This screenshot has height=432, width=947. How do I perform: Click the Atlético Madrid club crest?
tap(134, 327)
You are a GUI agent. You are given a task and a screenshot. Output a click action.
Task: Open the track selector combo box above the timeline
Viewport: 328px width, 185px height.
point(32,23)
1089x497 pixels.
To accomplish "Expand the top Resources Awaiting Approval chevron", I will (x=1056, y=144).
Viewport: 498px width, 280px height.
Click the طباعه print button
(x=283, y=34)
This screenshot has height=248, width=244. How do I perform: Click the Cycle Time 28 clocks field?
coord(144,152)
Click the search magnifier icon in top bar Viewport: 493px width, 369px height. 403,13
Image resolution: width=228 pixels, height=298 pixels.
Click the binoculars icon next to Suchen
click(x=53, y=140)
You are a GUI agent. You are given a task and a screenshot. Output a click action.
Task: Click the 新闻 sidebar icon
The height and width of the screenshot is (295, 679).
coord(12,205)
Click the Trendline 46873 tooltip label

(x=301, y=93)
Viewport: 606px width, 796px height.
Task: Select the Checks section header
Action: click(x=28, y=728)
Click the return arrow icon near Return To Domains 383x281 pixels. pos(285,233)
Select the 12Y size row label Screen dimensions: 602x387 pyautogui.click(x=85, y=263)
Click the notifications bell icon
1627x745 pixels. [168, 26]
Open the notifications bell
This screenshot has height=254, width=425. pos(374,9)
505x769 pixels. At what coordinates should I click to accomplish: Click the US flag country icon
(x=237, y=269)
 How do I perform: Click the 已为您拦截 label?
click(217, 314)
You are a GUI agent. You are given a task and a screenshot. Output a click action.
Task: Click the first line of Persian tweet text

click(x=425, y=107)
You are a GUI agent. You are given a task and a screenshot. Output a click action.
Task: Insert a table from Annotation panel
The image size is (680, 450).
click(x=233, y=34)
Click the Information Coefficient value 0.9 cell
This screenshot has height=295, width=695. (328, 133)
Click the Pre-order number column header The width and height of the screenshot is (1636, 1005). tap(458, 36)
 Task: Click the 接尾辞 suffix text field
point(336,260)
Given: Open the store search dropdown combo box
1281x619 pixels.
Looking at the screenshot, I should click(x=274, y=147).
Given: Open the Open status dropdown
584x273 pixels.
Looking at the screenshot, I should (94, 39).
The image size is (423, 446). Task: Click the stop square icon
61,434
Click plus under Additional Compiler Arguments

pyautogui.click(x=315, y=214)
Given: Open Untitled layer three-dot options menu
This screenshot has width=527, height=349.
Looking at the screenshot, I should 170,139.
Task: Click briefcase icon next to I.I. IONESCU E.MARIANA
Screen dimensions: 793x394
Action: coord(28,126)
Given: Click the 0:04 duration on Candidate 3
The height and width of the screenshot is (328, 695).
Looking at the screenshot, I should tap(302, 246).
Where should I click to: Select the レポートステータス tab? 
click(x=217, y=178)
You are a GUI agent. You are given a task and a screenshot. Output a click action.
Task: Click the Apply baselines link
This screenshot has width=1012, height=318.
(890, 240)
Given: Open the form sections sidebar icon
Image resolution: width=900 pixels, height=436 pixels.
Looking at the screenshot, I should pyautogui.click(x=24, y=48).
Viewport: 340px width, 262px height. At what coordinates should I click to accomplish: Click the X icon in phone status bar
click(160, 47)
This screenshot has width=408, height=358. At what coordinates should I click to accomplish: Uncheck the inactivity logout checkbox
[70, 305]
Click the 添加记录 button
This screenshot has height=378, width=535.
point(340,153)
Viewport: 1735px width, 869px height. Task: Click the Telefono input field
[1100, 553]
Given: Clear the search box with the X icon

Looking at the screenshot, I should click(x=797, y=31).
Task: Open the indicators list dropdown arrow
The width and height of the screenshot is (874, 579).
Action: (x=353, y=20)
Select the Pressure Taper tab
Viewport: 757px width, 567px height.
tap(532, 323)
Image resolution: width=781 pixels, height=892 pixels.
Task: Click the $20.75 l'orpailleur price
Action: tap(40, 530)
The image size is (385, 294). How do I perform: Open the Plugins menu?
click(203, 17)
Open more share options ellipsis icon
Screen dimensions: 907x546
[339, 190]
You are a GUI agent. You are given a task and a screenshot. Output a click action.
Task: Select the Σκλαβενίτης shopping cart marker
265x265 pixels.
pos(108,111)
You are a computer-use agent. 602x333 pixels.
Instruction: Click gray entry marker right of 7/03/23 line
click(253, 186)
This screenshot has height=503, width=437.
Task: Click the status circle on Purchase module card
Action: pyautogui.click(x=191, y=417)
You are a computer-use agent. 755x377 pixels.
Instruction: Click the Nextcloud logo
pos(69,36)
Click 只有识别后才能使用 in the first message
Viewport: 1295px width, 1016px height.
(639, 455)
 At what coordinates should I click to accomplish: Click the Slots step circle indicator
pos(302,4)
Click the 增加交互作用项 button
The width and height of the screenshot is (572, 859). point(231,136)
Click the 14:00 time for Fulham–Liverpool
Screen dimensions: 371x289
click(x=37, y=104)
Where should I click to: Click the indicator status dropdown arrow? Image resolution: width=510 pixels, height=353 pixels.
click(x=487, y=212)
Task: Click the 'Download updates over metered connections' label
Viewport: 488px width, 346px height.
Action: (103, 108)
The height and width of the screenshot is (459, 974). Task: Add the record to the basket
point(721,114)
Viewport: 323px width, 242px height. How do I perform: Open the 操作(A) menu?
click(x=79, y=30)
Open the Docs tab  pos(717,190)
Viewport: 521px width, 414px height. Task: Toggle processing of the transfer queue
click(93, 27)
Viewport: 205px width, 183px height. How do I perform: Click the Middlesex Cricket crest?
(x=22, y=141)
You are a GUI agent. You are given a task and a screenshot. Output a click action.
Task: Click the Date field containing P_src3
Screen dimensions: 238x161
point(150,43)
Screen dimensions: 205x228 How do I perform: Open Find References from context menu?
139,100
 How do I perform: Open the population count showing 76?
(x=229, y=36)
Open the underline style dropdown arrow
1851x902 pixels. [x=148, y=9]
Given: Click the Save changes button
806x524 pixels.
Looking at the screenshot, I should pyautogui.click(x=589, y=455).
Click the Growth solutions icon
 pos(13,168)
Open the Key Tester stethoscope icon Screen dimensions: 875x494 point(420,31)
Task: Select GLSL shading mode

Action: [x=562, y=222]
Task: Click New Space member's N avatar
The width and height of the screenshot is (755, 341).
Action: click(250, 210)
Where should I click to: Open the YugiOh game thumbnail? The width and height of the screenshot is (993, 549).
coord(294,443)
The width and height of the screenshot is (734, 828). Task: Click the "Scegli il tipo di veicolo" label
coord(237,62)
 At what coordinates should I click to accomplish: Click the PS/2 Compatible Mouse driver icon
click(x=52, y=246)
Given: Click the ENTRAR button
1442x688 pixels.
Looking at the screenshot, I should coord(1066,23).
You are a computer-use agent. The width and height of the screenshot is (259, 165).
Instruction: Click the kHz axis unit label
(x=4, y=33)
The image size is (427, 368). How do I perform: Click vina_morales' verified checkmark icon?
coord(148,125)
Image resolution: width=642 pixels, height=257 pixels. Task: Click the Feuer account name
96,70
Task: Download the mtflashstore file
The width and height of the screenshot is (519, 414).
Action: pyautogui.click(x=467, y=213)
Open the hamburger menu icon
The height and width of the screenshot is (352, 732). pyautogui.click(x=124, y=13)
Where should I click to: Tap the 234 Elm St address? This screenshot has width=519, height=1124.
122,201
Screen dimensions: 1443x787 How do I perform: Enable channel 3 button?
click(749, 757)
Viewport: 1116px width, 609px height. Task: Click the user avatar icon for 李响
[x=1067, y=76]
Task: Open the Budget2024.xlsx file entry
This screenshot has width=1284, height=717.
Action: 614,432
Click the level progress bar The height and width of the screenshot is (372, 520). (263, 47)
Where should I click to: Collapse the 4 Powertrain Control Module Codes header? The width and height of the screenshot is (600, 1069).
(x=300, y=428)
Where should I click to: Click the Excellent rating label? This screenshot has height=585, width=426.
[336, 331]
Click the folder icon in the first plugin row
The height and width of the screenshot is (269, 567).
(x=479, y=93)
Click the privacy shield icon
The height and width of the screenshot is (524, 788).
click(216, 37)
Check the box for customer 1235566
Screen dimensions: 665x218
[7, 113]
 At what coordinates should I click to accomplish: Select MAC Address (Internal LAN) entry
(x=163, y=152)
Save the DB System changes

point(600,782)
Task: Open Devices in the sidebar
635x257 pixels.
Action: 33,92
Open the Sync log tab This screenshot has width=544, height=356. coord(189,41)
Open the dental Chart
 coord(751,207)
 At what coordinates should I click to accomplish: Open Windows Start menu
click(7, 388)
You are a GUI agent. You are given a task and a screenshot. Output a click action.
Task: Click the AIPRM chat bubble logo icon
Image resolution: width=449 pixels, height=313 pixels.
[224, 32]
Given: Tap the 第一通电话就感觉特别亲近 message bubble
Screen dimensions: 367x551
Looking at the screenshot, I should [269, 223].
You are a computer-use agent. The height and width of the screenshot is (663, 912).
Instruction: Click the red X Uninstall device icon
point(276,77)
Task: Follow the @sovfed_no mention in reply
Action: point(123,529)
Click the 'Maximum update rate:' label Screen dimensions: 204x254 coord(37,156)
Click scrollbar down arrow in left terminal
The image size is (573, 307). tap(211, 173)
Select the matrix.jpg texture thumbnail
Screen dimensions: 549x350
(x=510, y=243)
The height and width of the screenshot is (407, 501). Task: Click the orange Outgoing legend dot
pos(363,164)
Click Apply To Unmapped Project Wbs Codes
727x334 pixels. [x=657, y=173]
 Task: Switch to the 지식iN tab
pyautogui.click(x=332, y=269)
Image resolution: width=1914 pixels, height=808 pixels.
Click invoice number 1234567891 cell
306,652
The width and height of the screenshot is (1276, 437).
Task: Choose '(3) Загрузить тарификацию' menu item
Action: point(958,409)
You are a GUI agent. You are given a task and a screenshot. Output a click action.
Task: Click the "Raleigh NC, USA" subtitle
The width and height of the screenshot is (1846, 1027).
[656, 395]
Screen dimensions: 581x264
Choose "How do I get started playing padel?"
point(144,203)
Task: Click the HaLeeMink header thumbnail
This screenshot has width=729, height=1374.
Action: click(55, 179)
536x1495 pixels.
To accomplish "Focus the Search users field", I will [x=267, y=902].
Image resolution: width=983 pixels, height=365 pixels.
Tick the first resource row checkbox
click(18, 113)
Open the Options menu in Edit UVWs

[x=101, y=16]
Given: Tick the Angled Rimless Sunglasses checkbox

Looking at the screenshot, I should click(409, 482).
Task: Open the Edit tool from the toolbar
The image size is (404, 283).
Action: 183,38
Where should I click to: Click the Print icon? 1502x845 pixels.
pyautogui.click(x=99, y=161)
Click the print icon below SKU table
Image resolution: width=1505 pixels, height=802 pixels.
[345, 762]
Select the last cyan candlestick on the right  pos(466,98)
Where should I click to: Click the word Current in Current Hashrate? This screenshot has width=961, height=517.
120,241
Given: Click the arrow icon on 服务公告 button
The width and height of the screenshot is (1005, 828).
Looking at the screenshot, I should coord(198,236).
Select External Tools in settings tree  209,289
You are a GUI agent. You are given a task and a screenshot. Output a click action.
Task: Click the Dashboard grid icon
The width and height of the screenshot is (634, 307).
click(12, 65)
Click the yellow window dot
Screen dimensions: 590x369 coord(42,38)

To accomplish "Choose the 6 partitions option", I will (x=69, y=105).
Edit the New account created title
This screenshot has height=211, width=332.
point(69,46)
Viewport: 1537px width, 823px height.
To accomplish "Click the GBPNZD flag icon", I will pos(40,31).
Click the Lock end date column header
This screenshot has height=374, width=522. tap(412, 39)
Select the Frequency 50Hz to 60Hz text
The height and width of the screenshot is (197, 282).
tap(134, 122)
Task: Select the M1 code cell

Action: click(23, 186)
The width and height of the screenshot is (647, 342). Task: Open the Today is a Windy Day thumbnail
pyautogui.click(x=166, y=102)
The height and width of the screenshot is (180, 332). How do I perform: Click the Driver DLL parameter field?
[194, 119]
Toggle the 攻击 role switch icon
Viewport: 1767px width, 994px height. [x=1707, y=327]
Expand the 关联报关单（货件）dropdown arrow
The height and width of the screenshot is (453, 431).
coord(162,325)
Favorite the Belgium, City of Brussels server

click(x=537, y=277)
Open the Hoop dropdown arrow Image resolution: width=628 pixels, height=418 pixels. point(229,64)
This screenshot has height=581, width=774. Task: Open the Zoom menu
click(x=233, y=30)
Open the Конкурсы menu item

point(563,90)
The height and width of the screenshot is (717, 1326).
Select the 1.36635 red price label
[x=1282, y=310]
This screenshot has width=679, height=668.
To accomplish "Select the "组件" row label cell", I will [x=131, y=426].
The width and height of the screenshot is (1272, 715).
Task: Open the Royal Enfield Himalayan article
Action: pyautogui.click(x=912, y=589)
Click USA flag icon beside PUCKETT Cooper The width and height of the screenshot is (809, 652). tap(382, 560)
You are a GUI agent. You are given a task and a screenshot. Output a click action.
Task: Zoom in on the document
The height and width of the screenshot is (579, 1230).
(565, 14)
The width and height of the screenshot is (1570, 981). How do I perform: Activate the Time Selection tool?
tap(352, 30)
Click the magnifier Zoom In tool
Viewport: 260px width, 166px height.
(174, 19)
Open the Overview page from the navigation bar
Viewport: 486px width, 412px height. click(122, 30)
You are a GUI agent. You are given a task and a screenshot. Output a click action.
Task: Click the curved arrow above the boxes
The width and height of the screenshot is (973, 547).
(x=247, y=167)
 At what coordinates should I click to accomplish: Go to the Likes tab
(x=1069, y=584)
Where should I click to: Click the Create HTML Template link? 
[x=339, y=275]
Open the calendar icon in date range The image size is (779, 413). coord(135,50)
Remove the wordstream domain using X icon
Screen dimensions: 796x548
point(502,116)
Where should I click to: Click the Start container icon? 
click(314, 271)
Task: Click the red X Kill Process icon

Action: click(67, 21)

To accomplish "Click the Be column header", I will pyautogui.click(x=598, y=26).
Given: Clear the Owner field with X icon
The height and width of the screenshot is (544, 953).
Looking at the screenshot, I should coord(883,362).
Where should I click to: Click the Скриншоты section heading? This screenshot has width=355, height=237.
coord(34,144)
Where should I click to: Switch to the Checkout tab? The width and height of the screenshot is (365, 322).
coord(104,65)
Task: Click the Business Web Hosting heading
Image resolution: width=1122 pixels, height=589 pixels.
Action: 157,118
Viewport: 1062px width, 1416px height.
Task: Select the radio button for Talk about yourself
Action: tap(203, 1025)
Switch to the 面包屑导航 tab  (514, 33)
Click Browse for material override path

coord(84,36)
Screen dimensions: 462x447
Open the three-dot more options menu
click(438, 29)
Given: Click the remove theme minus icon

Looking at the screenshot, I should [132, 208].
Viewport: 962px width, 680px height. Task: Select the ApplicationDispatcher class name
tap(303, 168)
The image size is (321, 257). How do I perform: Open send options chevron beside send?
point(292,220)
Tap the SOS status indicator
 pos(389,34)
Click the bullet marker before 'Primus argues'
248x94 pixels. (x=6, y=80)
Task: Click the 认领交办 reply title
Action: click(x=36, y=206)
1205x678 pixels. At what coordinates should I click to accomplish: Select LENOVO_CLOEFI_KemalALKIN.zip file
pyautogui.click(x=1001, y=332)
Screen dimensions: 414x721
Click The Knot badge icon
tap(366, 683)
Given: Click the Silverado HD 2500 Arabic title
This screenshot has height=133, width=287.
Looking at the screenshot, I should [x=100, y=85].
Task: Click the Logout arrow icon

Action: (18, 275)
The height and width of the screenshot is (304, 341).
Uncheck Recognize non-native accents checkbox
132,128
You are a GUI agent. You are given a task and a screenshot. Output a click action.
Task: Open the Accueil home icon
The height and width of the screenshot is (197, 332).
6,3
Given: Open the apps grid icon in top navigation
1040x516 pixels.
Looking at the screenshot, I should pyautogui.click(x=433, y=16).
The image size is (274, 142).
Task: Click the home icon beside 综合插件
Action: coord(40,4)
^^^^^^^^
• About this task:
Return, unchanged, the run of lines above that opens with the line containing "Task: Open the indicators list dropdown arrow" and closes with the line containing "Select the Pressure Taper tab". Include both.

• Solution to this exercise:
Task: Open the indicators list dropdown arrow
The width and height of the screenshot is (874, 579).
Action: (x=353, y=20)
Select the Pressure Taper tab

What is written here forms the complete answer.